В неуютном зале стало как-то светлее и радостней. Да! О буре, о настоящей буре мечтают эти люди, и слова писателя так близко проникают в душу!..
Когда Галя уходила в этот день из собрания, она чувствовала, что дружинники стали ей ближе и родней. Оглядев их прежде, чем переступить порог, она улыбнулась. А, увидев на эстраде покрывавшуюся пылью рояль, она внезапно подумала о чем-то, что сделало ее улыбку еще светлее и чуточку лукавой.
На телеграфе перехвачена была телеграмма, адресованная губернатору и генералу Синицыну. Дежуривший на аппарате телеграфист, член штаба дружины, молча забрал ленту и принес ее в штаб.
— Вот какая штука! — сказал он и прочитал депешу.
Граф Келлер-Загорянский извещал, что после задержки, происшедшей из-за нежелания железнодорожников узловой станции выпускать паровоз под карательный поезд, он теперь следует с нормальной быстротой и без остановки и прибудет через четыре дня.
— Вот какая штука! — повторил телеграфист и бережно положил ленту на стол...
— Что-ж! — сказали в штабе. — Мы ведь этого давно ждем. Ничего неожиданного нет!..
Ничего неожиданного в скором появлении карательного отряда графа Келлера-Загорянского, действительно, не было. Его ждали уже давно. К его приходу готовились. Недаром больше недели дежурили дружинники на сборных пунктах, недаром в депо устроен был склад оружия и недаром Сойфер, Васильев и другие неотступно преследовали Сергея Ивановича, комитет и товарищей из штаба предложением сложить оружие.

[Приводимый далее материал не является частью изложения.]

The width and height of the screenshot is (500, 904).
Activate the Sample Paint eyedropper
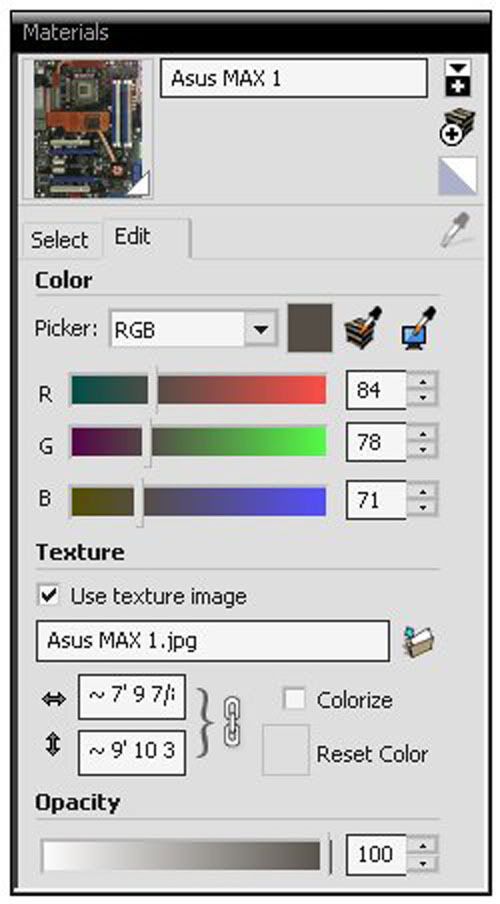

О телеграмме быстро стало известно многим. Какими-то путями дошло о ней и до Максимова. Ротмистр удовлетворенно крякнул и стал тщательно расчесывать блестящий пробор на голове. Ротмистр оглядел себя в зеркало, прошелся по квартире, на которую он перебрался на всякий случай, чтобы замести свои следы. У ротмистра засияли ямочки на холеных щеках и он стал насвистывать марш «Под двуглавым орлом».
— Чорт побери! — вслух сказал он и расправил плечи. — Затрещат они теперь у меня!
И он вытянул руку и сжал пальцы в кулак.